[Saved entries]
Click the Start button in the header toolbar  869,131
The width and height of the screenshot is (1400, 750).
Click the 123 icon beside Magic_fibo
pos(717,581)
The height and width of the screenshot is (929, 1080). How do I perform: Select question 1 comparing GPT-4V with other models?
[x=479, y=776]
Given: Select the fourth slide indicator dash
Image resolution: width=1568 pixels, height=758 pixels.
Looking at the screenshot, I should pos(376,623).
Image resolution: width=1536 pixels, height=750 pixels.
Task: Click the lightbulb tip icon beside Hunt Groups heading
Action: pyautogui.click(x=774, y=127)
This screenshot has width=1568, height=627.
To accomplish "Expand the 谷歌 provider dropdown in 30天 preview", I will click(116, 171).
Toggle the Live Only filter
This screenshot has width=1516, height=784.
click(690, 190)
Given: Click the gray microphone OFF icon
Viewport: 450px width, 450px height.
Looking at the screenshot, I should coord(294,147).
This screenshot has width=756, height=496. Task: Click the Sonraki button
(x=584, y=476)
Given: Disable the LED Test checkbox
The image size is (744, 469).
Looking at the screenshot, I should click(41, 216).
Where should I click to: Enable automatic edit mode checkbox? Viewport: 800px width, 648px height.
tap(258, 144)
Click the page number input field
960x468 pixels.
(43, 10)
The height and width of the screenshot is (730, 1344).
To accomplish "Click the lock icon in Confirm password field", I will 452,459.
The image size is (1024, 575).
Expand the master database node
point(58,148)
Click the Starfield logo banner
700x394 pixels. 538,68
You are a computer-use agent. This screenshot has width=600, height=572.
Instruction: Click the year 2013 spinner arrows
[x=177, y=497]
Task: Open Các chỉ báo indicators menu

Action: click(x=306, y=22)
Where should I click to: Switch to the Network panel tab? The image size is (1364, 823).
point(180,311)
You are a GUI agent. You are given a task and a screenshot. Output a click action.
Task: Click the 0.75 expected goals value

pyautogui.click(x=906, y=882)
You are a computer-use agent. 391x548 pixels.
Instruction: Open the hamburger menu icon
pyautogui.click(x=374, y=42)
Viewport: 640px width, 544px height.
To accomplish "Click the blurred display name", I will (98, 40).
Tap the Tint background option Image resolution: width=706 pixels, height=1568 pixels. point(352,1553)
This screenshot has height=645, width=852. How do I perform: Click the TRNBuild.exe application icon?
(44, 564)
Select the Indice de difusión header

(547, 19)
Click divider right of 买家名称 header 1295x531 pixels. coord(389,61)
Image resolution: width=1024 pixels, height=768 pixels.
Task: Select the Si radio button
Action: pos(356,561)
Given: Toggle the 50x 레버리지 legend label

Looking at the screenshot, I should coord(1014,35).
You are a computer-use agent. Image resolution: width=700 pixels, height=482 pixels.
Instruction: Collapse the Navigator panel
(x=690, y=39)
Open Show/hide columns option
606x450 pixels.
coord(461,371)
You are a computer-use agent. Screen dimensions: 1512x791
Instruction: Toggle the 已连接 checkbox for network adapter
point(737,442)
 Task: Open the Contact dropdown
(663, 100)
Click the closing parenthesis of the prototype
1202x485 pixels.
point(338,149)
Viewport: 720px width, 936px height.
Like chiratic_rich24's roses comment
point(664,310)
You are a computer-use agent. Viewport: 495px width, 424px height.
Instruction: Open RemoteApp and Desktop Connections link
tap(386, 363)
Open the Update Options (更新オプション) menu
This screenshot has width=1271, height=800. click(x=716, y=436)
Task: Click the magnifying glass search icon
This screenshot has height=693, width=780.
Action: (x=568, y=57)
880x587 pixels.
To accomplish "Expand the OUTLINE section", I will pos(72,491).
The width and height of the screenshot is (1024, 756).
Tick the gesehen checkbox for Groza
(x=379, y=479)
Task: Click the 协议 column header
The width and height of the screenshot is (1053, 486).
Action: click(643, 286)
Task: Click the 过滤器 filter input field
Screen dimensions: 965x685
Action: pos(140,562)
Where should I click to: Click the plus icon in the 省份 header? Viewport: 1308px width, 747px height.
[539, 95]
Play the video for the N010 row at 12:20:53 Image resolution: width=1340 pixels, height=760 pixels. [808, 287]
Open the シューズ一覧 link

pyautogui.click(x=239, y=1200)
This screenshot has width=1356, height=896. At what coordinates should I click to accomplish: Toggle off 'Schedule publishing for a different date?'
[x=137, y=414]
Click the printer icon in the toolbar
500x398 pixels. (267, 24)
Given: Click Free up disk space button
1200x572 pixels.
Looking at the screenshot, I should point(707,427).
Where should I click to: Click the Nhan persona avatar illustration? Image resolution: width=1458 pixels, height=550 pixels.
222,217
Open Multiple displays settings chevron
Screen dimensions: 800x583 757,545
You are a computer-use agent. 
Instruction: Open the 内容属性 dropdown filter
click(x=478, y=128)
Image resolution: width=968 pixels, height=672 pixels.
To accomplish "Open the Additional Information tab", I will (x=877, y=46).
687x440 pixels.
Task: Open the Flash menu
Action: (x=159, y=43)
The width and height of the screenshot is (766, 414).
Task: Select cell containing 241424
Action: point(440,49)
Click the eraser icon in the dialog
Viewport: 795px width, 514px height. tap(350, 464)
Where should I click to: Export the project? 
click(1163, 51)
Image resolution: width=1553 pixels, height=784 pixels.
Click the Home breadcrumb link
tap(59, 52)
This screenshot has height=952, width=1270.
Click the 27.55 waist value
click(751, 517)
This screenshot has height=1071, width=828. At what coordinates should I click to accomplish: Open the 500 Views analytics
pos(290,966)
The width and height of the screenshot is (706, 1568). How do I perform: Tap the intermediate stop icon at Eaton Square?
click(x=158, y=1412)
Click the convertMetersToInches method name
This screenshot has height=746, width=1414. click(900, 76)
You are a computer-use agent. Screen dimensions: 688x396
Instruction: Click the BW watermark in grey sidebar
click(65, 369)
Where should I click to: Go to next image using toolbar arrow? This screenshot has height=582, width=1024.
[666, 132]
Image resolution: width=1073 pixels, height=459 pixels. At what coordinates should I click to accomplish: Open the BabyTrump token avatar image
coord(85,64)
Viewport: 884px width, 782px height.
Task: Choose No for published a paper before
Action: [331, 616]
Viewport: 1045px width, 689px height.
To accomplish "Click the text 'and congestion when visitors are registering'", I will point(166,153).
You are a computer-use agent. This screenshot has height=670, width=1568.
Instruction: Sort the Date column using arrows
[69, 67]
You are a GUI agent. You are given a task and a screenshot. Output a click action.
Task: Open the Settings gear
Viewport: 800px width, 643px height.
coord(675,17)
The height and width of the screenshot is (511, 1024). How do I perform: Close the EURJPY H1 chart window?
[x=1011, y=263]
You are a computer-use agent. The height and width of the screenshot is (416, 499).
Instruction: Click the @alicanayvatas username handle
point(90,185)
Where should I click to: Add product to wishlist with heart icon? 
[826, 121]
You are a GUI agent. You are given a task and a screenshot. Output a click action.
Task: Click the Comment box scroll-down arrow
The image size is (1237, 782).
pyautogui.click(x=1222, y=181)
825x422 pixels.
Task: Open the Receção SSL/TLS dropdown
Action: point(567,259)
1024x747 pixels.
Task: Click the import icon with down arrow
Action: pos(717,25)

## Your assignment
I need all of the records above retyped exactly, please.

## Answer to this task
Click the Start button in the header toolbar  869,131
The width and height of the screenshot is (1400, 750).
Click the 123 icon beside Magic_fibo
pos(717,581)
The height and width of the screenshot is (929, 1080). How do I perform: Select question 1 comparing GPT-4V with other models?
[x=479, y=776]
Given: Select the fourth slide indicator dash
Image resolution: width=1568 pixels, height=758 pixels.
Looking at the screenshot, I should pos(376,623).
Image resolution: width=1536 pixels, height=750 pixels.
Task: Click the lightbulb tip icon beside Hunt Groups heading
Action: pyautogui.click(x=774, y=127)
This screenshot has width=1568, height=627.
To accomplish "Expand the 谷歌 provider dropdown in 30天 preview", I will click(116, 171).
Toggle the Live Only filter
This screenshot has width=1516, height=784.
click(690, 190)
Given: Click the gray microphone OFF icon
Viewport: 450px width, 450px height.
Looking at the screenshot, I should coord(294,147).
This screenshot has width=756, height=496. Task: Click the Sonraki button
(x=584, y=476)
Given: Disable the LED Test checkbox
The image size is (744, 469).
Looking at the screenshot, I should click(41, 216).
Where should I click to: Enable automatic edit mode checkbox? Viewport: 800px width, 648px height.
tap(258, 144)
Click the page number input field
960x468 pixels.
(43, 10)
The height and width of the screenshot is (730, 1344).
To accomplish "Click the lock icon in Confirm password field", I will 452,459.
The image size is (1024, 575).
Expand the master database node
point(58,148)
Click the Starfield logo banner
700x394 pixels. 538,68
You are a computer-use agent. This screenshot has width=600, height=572.
Instruction: Click the year 2013 spinner arrows
[x=177, y=497]
Task: Open Các chỉ báo indicators menu

Action: click(x=306, y=22)
Where should I click to: Switch to the Network panel tab? The image size is (1364, 823).
point(180,311)
You are a GUI agent. You are given a task and a screenshot. Output a click action.
Task: Click the 0.75 expected goals value

pyautogui.click(x=906, y=882)
You are a computer-use agent. 391x548 pixels.
Instruction: Open the hamburger menu icon
pyautogui.click(x=374, y=42)
Viewport: 640px width, 544px height.
To accomplish "Click the blurred display name", I will (98, 40).
Tap the Tint background option Image resolution: width=706 pixels, height=1568 pixels. point(352,1553)
This screenshot has height=645, width=852. How do I perform: Click the TRNBuild.exe application icon?
(44, 564)
Select the Indice de difusión header

(547, 19)
Click divider right of 买家名称 header 1295x531 pixels. coord(389,61)
Image resolution: width=1024 pixels, height=768 pixels.
Task: Select the Si radio button
Action: pos(356,561)
Given: Toggle the 50x 레버리지 legend label

Looking at the screenshot, I should coord(1014,35).
You are a computer-use agent. Image resolution: width=700 pixels, height=482 pixels.
Instruction: Collapse the Navigator panel
(x=690, y=39)
Open Show/hide columns option
606x450 pixels.
coord(461,371)
You are a computer-use agent. Screen dimensions: 1512x791
Instruction: Toggle the 已连接 checkbox for network adapter
point(737,442)
 Task: Open the Contact dropdown
(663, 100)
Click the closing parenthesis of the prototype
1202x485 pixels.
point(338,149)
Viewport: 720px width, 936px height.
Like chiratic_rich24's roses comment
point(664,310)
You are a computer-use agent. Viewport: 495px width, 424px height.
Instruction: Open RemoteApp and Desktop Connections link
tap(386, 363)
Open the Update Options (更新オプション) menu
This screenshot has width=1271, height=800. click(x=716, y=436)
Task: Click the magnifying glass search icon
This screenshot has height=693, width=780.
Action: (x=568, y=57)
880x587 pixels.
To accomplish "Expand the OUTLINE section", I will pos(72,491).
The width and height of the screenshot is (1024, 756).
Tick the gesehen checkbox for Groza
(x=379, y=479)
Task: Click the 协议 column header
The width and height of the screenshot is (1053, 486).
Action: click(643, 286)
Task: Click the 过滤器 filter input field
Screen dimensions: 965x685
Action: pos(140,562)
Where should I click to: Click the plus icon in the 省份 header? Viewport: 1308px width, 747px height.
[539, 95]
Play the video for the N010 row at 12:20:53 Image resolution: width=1340 pixels, height=760 pixels. [808, 287]
Open the シューズ一覧 link

pyautogui.click(x=239, y=1200)
This screenshot has width=1356, height=896. At what coordinates should I click to accomplish: Toggle off 'Schedule publishing for a different date?'
[x=137, y=414]
Click the printer icon in the toolbar
500x398 pixels. (267, 24)
Given: Click Free up disk space button
1200x572 pixels.
Looking at the screenshot, I should point(707,427).
Where should I click to: Click the Nhan persona avatar illustration? Image resolution: width=1458 pixels, height=550 pixels.
222,217
Open Multiple displays settings chevron
Screen dimensions: 800x583 757,545
You are a computer-use agent. 
Instruction: Open the 内容属性 dropdown filter
click(x=478, y=128)
Image resolution: width=968 pixels, height=672 pixels.
To accomplish "Open the Additional Information tab", I will (x=877, y=46).
687x440 pixels.
Task: Open the Flash menu
Action: (x=159, y=43)
The width and height of the screenshot is (766, 414).
Task: Select cell containing 241424
Action: point(440,49)
Click the eraser icon in the dialog
Viewport: 795px width, 514px height. tap(350, 464)
Where should I click to: Export the project? 
click(1163, 51)
Image resolution: width=1553 pixels, height=784 pixels.
Click the Home breadcrumb link
tap(59, 52)
This screenshot has height=952, width=1270.
Click the 27.55 waist value
click(751, 517)
This screenshot has height=1071, width=828. At what coordinates should I click to accomplish: Open the 500 Views analytics
pos(290,966)
The width and height of the screenshot is (706, 1568). How do I perform: Tap the intermediate stop icon at Eaton Square?
click(x=158, y=1412)
Click the convertMetersToInches method name
This screenshot has height=746, width=1414. click(900, 76)
You are a computer-use agent. Screen dimensions: 688x396
Instruction: Click the BW watermark in grey sidebar
click(65, 369)
Where should I click to: Go to next image using toolbar arrow? This screenshot has height=582, width=1024.
[666, 132]
Image resolution: width=1073 pixels, height=459 pixels. At what coordinates should I click to accomplish: Open the BabyTrump token avatar image
coord(85,64)
Viewport: 884px width, 782px height.
Task: Choose No for published a paper before
Action: [331, 616]
Viewport: 1045px width, 689px height.
To accomplish "Click the text 'and congestion when visitors are registering'", I will point(166,153).
You are a computer-use agent. This screenshot has height=670, width=1568.
Instruction: Sort the Date column using arrows
[69, 67]
You are a GUI agent. You are given a task and a screenshot. Output a click action.
Task: Open the Settings gear
Viewport: 800px width, 643px height.
coord(675,17)
The height and width of the screenshot is (511, 1024). How do I perform: Close the EURJPY H1 chart window?
[x=1011, y=263]
You are a computer-use agent. The height and width of the screenshot is (416, 499).
Instruction: Click the @alicanayvatas username handle
point(90,185)
Where should I click to: Add product to wishlist with heart icon? 
[826, 121]
You are a GUI agent. You are given a task and a screenshot. Output a click action.
Task: Click the Comment box scroll-down arrow
The image size is (1237, 782).
pyautogui.click(x=1222, y=181)
825x422 pixels.
Task: Open the Receção SSL/TLS dropdown
Action: point(567,259)
1024x747 pixels.
Task: Click the import icon with down arrow
Action: pos(717,25)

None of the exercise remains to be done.